Friday, May 12, 2006

How reliable are checksums?

Or should I ask, how reliable are copy commands?

Okay, this doesn't relate to MySQL directly, but one should know that also MySQL provides md5 checksums for all downloads where you can easily verify if your downloaded file is really identical to the file on MySQL's server. Just type in "md5sum [filename]" and compare the displayed code to the code shown on the website - if they are identical, the file is also identical to its very last bit.

Last night I have downloaded the new SuSE Linux 10.1. I compared the md5 sums and they were absolutely identical to the codes provided at the download source:

sputnik:~/SuSE # md5sum SUSE-Linux-10.1-GM-x86_64-CD*
60cf3e9b090326c39334a72c66145ad2 SUSE-Linux-10.1-GM-x86_64-CD1.iso
15ea8db1b388fadce8e8ca853bb05901 SUSE-Linux-10.1-GM-x86_64-CD2.iso
0bdc464910785936a322f2519ca49da3 SUSE-Linux-10.1-GM-x86_64-CD3.iso
20884a4c45d406ae0c38fb0bc3ee7de8 SUSE-Linux-10.1-GM-x86_64-CD4.iso
5538cba168f0b32b9562f73a40977405 SUSE-Linux-10.1-GM-x86_64-CD5.iso


(compare with http://download.opensuse.org/distribution/SL-10.1/iso/MD5SUMS)
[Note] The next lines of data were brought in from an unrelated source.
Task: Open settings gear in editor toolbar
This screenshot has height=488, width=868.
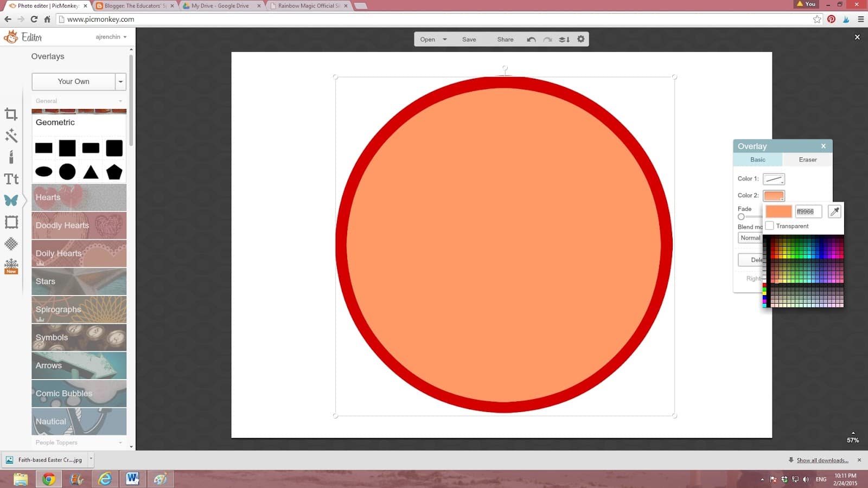Action: [x=581, y=39]
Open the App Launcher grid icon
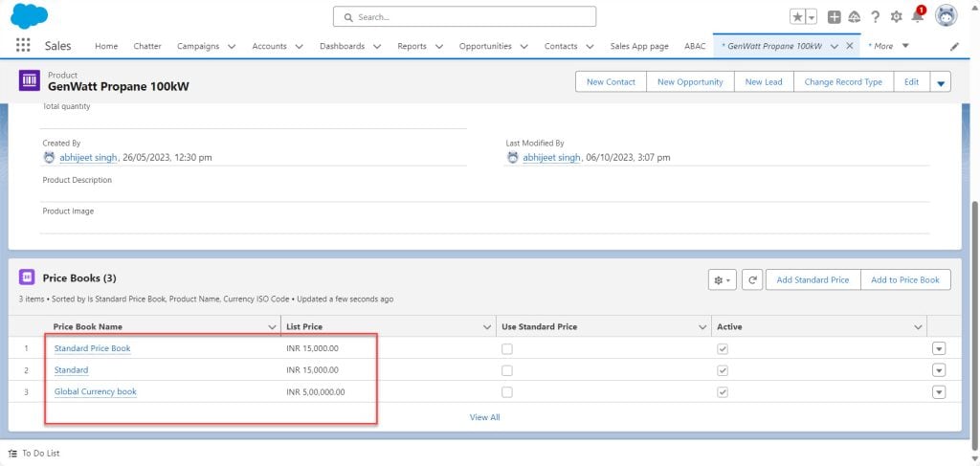 (23, 46)
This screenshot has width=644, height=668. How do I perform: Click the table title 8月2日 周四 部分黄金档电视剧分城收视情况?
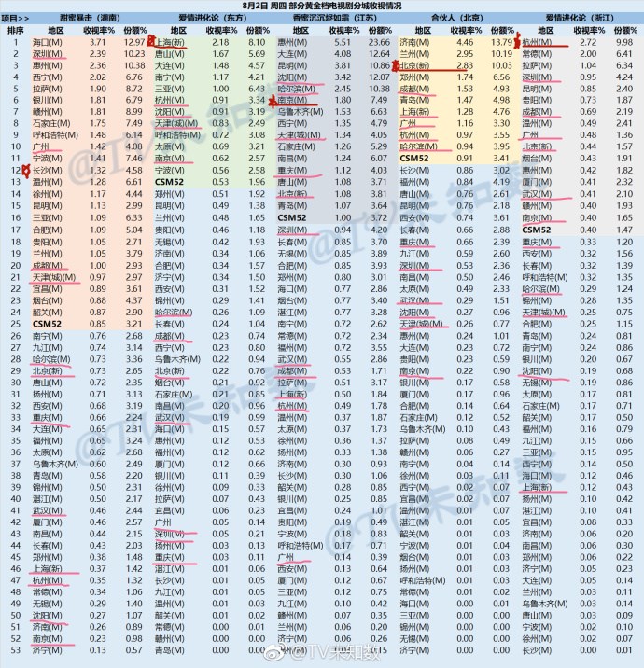coord(321,6)
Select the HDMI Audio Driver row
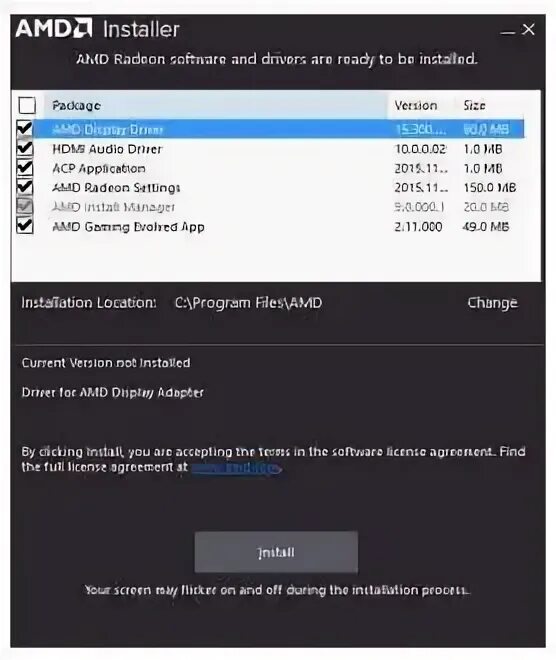556x660 pixels. [279, 149]
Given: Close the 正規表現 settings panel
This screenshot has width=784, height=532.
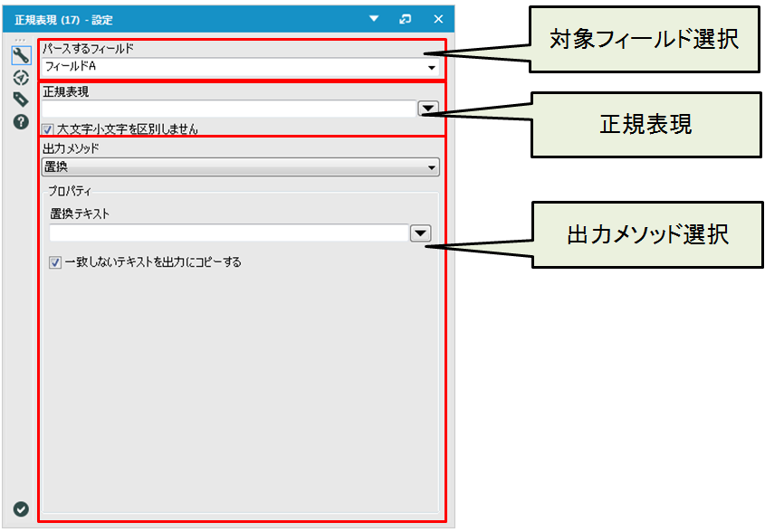Looking at the screenshot, I should pyautogui.click(x=438, y=19).
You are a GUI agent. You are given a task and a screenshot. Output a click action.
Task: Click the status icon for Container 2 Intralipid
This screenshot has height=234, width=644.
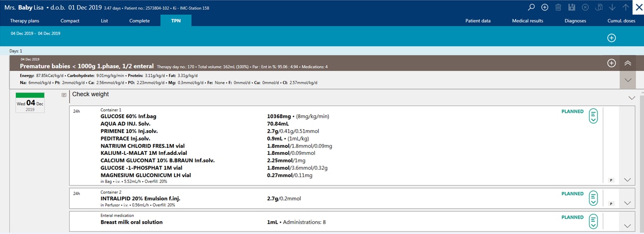(593, 198)
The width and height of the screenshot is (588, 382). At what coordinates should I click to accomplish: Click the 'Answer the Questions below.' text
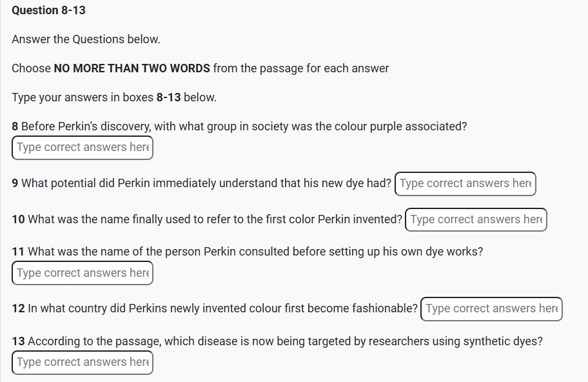click(86, 39)
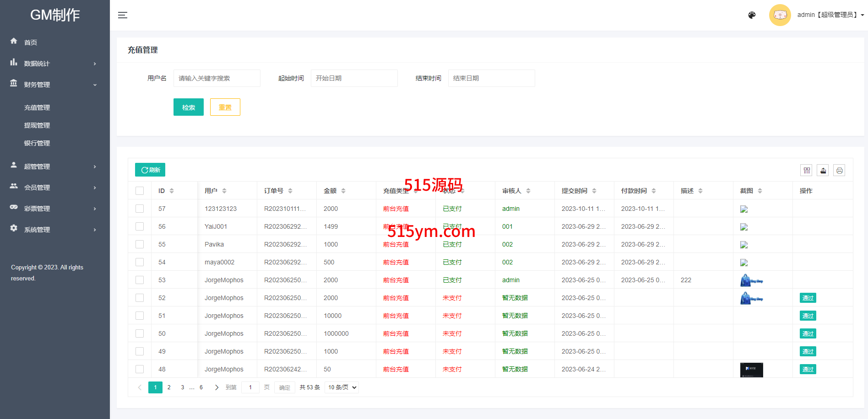The height and width of the screenshot is (419, 868).
Task: Sort by 金额 column arrows
Action: [x=343, y=191]
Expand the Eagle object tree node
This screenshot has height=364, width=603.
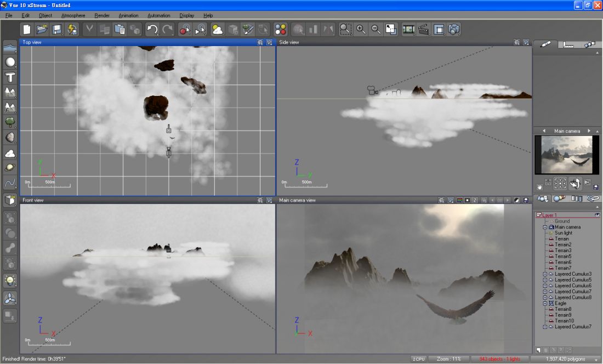[x=545, y=303]
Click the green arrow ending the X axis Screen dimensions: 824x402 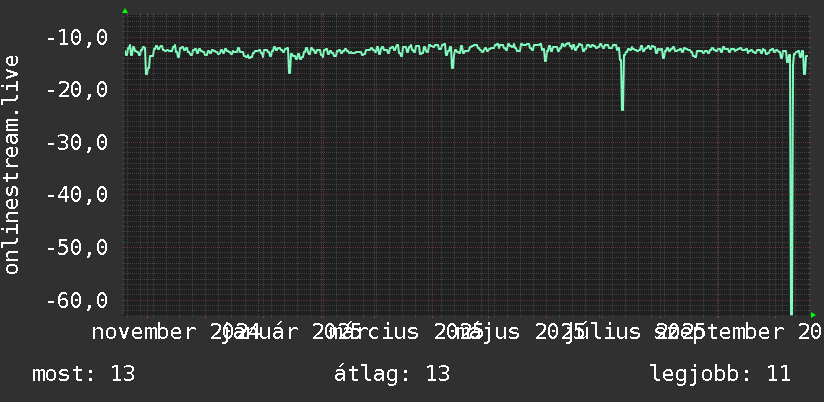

Then I used the scp command to transfer the iso files to another PC (from which I want to burn the CDs). After copying, I checked the md5 sums again and got following output:

mpopp@suse:~/SuSE_10_1> md5sum *
449c04a969166e49aa20efbe7be0a6a2 SUSE-Linux-10.1-GM-x86_64-CD1.iso
15ea8db1b388fadce8e8ca853bb05901 SUSE-Linux-10.1-GM-x86_64-CD2.iso
a828021a47c6af08c699469234ba4587 SUSE-Linux-10.1-GM-x86_64-CD3.iso
20884a4c45d406ae0c38fb0bc3ee7de8 SUSE-Linux-10.1-GM-x86_64-CD4.iso
59e3ebb1c397b923216dcca55acf7127 SUSE-Linux-10.1-GM-x86_64-CD5.iso


So, the checksums for CDs 2 and 4 are still identical, but all the others have changed. It took me two more attempts to get identical codes for CDs 3 and 5 and I'm still trying to get a correct checksum for CD 1 (after copying the file for at least 4 times, I got different checksums after each attempt). So this looks very strange to me.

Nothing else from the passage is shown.